I was seeing Libby and she wanted to come along when we discovered Screw. which was increasingly what clubs had become, a theme night for one night a week at a bar that didn’t otherwise feature music. This harkened back to the late 70s “Breeders’ Night” at the Stud. Screw was particularly interesting because both gay men and lesbians went, which, at the time, was a relatively new thing and the lesbians were all vivacious and androgynous with beautiful faces and blonde flat tops and very femme and butch simultaneously like this one who had a Vietnam vet kind of tattoo which was a skull clenching a combat knife in its teeth with flies buzzing out of its eyes and she was this tiny blonde petite number and very Bowie-esque genderbending Billy Idol and desirable to my own eyes which had to very carefully survey the floor or the jig was up. Straights or even bi-whatever were simply not invited. So we dressed Libby up in my old brown bomber jacket and styled her hair thinking Mercedes McCambridge in Touch of Evil (“Do you know what a mainliner is?”). Well, do ya, punk?
We all passed for queer. Tony actually was. Me, with my history, it depended on who you asked—but sobriety and AIDS had made me timid. Libby was straight or straight enough but capable of all kinds of shenanigans.
There were little Japanese or white twink go-go boys in cages dancing naked and yanking on chains that went to their pierced dicks. There was a sports-bar-size TV showing a fist-fucking video. At one point, an out-of-it drag queen attempted to get on the bartop in platform heels and mesmerize the world with a rendition of some irony-heaped-upon-irony show stopper, clearly something that (at least in the queen’s mind) had been promised, but the crowd would have none of it. She was heartbroken, but I’m sure she channeled it into her future work. Actually, it might have been pulled off if she hadn’t had such difficulty standing on the bar top in those platforms, slipping off at one point, and well, the magick spell was broken before it could be invoked.

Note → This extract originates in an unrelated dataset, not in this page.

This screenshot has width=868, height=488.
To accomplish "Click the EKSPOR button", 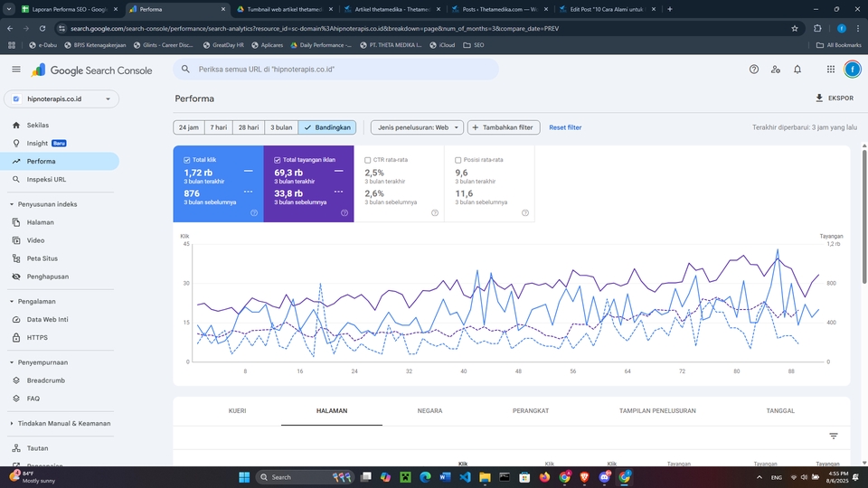I will (834, 98).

I was already sober for 4 or 5 years so she was quite a sight, though as recovering alcoholics like myself often discover, virtually everyone else seemed sober as well, or simply hadn’t reached the visible level that I had once sought and passed with the heroic diligence of a soldier on the wrong side of the war.
The music played all our favorites. New Wave, punk, goth. We had a GREAT time.
Screw lasted a little longer and then the entire bar burned down.